Meaning: Om Hyang with Wasa in manifestation as Kaki Prajapati, Nini Prajapati, Kaki Citragotra, Nini Citragotri (four siblings: tuba water, mucus/lambdas, uranium, blood) I ask before You for a life that is physically and mentally prosperous, a long life kept away from illness and danger.
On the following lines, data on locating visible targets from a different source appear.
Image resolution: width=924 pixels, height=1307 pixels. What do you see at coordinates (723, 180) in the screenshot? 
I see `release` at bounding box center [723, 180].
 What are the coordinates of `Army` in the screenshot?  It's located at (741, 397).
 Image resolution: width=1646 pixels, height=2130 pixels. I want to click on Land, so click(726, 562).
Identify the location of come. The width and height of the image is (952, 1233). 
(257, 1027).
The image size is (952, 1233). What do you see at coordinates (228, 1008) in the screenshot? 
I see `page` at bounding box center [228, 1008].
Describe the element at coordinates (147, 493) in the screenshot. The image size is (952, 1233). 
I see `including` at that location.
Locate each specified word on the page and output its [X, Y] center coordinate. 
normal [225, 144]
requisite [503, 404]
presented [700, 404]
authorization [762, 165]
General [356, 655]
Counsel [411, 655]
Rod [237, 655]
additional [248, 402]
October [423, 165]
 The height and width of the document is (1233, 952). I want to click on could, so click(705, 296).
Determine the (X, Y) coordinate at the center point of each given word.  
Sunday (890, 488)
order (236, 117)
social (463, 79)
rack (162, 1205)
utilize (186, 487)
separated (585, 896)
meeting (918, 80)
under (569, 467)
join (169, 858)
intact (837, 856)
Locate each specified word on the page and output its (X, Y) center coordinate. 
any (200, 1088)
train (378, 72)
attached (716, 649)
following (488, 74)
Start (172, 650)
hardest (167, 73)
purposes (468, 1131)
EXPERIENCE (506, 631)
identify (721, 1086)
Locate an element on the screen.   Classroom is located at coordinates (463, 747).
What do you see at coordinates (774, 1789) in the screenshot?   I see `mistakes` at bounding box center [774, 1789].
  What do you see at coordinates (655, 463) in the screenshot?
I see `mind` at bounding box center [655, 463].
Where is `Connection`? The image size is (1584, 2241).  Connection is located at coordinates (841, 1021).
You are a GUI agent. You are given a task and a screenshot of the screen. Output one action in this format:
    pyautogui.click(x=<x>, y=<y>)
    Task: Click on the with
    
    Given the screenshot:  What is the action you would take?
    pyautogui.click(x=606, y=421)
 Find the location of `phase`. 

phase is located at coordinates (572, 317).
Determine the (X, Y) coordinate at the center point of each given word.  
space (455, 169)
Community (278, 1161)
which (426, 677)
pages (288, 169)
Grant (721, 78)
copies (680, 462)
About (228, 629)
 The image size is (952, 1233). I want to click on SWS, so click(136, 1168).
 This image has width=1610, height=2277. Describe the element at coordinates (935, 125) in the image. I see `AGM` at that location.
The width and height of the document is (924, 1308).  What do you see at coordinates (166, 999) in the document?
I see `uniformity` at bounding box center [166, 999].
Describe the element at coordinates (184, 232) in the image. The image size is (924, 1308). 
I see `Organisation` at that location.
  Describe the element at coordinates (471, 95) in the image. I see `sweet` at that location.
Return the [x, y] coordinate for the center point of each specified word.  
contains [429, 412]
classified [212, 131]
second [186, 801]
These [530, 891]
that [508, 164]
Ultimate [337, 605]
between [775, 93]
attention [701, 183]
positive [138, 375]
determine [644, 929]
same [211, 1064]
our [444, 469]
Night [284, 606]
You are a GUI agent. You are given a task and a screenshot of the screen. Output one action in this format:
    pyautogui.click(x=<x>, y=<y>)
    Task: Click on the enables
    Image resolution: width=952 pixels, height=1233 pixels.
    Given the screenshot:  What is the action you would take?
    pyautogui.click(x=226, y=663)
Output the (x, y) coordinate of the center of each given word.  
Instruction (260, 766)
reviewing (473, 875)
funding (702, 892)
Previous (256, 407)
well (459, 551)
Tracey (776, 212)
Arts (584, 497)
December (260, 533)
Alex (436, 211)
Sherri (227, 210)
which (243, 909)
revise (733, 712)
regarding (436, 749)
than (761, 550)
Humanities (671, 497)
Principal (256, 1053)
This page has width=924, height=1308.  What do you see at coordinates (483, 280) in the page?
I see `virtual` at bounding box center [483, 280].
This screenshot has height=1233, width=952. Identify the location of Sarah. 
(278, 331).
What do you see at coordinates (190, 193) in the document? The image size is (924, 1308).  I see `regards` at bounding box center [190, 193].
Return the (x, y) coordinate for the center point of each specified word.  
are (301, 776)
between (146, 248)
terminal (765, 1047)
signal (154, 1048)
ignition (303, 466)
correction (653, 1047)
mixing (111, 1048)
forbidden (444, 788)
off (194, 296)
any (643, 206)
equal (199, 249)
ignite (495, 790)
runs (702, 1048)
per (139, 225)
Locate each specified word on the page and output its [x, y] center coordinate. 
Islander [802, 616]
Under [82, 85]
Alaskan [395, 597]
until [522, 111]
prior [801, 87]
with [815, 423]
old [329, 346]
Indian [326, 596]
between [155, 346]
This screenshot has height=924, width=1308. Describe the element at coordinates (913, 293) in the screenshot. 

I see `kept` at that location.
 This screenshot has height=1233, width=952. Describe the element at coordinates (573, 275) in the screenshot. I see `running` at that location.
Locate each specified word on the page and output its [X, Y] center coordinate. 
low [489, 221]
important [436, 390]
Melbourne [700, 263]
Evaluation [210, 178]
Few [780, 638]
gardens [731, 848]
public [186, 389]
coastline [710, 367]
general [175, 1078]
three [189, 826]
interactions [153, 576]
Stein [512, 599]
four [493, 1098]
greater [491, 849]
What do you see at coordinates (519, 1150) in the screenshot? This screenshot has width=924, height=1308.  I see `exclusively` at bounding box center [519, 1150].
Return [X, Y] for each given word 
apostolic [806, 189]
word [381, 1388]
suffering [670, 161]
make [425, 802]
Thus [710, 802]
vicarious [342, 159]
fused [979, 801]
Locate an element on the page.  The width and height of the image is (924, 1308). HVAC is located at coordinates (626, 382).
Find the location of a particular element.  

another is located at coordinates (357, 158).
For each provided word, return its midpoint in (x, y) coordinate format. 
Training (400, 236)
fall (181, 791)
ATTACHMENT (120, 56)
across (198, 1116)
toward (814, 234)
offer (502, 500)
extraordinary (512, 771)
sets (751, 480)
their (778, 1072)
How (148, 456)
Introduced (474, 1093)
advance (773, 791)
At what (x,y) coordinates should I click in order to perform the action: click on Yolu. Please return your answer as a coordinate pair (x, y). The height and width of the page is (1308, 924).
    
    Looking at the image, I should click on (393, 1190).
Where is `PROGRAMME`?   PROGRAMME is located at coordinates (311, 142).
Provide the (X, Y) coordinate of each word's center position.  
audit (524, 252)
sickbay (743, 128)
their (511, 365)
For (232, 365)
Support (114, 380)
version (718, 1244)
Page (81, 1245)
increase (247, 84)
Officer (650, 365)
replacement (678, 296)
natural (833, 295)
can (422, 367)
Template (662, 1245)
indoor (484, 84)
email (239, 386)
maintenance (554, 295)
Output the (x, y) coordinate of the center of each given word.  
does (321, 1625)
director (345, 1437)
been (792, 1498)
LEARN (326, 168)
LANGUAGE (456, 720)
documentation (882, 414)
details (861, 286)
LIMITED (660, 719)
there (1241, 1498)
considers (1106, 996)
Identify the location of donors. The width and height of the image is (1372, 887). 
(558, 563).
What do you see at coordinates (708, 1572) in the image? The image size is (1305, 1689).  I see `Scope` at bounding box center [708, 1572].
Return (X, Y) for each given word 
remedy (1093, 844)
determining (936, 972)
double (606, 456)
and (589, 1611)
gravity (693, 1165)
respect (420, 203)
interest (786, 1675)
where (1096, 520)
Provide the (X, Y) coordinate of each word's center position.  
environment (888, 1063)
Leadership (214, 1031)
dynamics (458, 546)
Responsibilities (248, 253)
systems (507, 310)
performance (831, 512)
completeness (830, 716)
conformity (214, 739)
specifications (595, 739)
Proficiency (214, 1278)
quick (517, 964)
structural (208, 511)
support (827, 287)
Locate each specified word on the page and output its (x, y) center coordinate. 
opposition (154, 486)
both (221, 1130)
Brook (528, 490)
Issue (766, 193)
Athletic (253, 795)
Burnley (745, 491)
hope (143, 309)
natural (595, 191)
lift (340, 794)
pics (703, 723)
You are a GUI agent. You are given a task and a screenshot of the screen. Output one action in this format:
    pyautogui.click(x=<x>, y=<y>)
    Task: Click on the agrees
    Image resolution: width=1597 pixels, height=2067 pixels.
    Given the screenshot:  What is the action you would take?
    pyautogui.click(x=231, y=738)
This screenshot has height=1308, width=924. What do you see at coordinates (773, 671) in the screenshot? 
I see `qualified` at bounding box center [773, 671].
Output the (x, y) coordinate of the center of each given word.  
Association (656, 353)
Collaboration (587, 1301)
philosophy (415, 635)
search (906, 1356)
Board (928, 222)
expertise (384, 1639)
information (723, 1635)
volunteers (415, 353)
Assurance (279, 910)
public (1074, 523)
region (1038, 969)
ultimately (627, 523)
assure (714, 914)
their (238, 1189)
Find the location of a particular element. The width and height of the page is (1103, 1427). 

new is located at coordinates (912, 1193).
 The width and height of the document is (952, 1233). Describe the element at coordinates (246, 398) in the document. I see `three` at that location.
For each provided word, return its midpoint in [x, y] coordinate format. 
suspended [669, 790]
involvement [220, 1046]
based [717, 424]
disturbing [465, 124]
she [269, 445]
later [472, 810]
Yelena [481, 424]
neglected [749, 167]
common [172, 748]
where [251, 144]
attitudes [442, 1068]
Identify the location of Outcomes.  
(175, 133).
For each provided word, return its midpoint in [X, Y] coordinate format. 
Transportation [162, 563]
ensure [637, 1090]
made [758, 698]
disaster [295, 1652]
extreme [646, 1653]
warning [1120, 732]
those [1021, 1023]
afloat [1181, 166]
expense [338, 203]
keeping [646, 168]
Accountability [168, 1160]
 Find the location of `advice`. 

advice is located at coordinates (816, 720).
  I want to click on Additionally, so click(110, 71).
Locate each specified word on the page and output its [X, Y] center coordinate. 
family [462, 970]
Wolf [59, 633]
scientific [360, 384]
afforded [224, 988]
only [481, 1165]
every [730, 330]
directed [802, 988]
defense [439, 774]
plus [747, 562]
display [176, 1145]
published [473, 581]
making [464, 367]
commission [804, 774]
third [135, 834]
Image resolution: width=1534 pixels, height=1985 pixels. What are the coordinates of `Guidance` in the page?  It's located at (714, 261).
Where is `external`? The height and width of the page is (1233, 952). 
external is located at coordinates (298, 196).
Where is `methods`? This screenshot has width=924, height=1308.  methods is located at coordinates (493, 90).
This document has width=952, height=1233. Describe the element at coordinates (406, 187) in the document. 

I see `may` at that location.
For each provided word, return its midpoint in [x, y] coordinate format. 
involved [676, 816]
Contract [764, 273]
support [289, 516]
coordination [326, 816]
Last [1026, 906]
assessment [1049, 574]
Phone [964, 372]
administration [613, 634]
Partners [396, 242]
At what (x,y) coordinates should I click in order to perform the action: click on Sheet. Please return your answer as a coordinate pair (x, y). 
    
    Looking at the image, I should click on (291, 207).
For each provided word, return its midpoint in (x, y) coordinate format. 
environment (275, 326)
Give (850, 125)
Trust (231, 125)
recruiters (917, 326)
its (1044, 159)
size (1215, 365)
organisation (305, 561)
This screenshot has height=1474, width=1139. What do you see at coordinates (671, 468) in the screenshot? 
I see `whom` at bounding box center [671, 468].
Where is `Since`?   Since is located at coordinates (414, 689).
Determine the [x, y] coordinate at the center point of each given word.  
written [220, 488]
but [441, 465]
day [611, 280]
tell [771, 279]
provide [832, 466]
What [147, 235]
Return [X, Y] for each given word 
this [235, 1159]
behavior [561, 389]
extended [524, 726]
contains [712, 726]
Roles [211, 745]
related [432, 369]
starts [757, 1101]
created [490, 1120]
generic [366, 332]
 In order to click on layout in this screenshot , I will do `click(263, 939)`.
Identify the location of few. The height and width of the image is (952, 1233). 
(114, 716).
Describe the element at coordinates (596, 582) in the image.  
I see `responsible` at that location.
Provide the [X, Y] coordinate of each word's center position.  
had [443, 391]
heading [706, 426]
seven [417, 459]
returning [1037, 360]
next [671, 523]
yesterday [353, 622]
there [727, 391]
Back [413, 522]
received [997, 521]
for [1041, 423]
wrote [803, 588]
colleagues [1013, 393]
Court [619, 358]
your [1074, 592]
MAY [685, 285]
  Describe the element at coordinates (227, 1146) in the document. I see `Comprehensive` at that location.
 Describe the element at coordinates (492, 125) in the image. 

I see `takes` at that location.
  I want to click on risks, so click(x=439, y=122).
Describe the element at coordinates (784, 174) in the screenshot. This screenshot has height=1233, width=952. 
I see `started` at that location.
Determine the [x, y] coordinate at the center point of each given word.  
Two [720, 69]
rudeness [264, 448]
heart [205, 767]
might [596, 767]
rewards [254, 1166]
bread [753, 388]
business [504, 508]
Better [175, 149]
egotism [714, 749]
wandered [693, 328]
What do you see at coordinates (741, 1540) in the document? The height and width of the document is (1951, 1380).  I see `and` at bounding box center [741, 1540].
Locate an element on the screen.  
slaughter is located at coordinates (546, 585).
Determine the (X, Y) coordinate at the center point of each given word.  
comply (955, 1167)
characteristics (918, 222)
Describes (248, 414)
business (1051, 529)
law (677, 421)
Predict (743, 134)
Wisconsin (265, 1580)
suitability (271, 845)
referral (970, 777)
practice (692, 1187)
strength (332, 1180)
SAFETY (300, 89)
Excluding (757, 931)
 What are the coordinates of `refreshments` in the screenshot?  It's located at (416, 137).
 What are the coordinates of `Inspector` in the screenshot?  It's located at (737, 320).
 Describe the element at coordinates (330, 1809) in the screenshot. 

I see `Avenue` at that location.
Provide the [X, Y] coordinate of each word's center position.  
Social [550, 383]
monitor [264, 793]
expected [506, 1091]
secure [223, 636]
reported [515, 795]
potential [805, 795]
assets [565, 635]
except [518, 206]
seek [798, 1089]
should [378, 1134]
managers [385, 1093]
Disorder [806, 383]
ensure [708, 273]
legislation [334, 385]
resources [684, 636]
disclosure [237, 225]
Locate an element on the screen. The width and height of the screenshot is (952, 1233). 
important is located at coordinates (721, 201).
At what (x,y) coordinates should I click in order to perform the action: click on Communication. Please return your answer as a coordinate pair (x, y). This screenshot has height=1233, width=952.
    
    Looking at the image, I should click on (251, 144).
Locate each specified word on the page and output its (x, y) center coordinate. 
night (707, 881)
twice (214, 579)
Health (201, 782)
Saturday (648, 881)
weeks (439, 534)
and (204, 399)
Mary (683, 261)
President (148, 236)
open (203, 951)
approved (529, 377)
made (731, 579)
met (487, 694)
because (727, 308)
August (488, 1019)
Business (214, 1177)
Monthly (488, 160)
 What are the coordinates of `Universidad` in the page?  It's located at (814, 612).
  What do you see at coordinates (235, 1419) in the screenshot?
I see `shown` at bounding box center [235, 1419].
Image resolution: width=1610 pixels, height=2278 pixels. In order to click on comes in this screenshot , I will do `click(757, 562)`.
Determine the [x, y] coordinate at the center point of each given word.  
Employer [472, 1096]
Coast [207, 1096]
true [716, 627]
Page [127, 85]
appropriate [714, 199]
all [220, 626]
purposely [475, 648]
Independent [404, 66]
=== Menginjak tanah’s mantra ===
Mantra: Pukulun Kaki Citragotra, Nini Citragotri, ingsung minta nugraha nurunaken rare ring lemah, turun ayam ameng-ameng sarwa kencana sri sedana, katur ring Bhatari Mangkurat, Bhatari Wastu, Bhetari Kedep makadi Kaki Citragotra, Nini Citragotri, iki aturanipun srahatan aweta urip waras, dirgha yusa, tan keneng geget, wewedinan, asung ana aweta urip, waras teguh timbul, abusana kulit, akulit tembaga, aotot kawat, abalung wesi, anganti atungkel bubungan, angantos batu makocok, ulihakena pramana nama maka satus dua lapan maring raga waluna nta si jabang bayi.

Meaning: Om Hyang Widhi Wasa, I beg for Your grace by using precious gold silver treasures to offer to You. This is the offering of servants to ask for physical and spiritual salvation.

== Nelu Bulanin Massal ==
There is a tradition related to Nelu Bulanin called Nelu Bulanin Massal. Starting in 1965, eighty families in Pekraman Kliki Village, Bali, perform this ceremony every three years. The governor of the village showed appreciation for this tradition because of its values of teamwork and solidarity.